Grandes gravadoras faturam US $ 19 milhões por dia de streaming em 2018

Com a publicação do resultado financeiro do último trimestre de 2018 por três grandes gravadoras, podemos ter uma ideia de como seus negócios digitais cresceram.

A análise da MBW alega que a UniversalSony e Warner geraram US $ 6,93 bilhões de receita em serviços de streaming no ano passado, representando um crescimento ano a ano de 30,8% – e cerca de US $ 19 milhões por dia entre os três naquele ano. A análise mostra que as receitas globais de streaming da Universal Music cresceram US $ 864 milhões em 2018, com a Warner Music adicionando US $ 396 milhões e a Sony Music US $ 368 milhões.

Uma das notas que a Universal Music divulgou em seus resultados foi que o White Album dos Beatles foi seu quarto best-seller em 2018, e a Midia Research desenvolveu em seu blog, algumas ideias úteis sobre por que o streaming *não foi* a chave desse sucesso.

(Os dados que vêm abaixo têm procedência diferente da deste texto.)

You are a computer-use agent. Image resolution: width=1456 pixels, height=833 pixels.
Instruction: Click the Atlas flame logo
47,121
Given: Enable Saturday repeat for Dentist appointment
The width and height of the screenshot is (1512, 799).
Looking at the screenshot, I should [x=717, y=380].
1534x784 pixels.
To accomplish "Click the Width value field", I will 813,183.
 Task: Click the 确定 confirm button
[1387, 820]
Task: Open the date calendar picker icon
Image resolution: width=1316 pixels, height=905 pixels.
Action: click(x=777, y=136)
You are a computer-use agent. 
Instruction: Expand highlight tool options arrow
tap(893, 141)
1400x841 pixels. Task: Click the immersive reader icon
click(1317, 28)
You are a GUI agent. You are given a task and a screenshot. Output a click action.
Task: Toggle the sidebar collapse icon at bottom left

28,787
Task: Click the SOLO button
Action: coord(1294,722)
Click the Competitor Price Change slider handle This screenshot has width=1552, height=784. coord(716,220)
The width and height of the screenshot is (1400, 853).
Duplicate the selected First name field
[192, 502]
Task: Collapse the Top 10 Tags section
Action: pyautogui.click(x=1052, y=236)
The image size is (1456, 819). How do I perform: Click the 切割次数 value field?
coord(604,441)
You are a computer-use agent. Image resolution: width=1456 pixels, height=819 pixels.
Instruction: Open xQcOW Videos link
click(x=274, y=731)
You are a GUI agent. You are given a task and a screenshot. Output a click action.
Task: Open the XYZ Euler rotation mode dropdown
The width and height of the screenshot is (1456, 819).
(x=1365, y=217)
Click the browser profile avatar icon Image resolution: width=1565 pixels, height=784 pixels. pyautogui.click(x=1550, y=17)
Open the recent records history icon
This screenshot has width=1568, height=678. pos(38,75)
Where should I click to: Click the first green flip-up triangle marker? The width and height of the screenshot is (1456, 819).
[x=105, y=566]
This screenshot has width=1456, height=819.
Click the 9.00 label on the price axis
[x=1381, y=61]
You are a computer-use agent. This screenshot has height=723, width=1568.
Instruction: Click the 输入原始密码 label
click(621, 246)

“Os Beatles não chegaram a ser a quarta maior venda da UMG através do streaming. Na verdade, foi feito por meio de vendas físicas”, destacou, observando que a reedição do 50º aniversário do álbum foi uma versão “premium física”, além de estar disponível para streaming e download.

“Para gerar US $ 7,5 milhões em receita, a UMG precisaria vender apenas meio milhão de cópias da edição de US $ 25 e apenas 75.000 dos Boxsets. Para gerar os mesmos US $ 7,5 milhões em streamings, a UMG precisaria de 62,5 milhões de pessoas, cada uma transmitindo 15 faixas do álbum”, destacou Midia.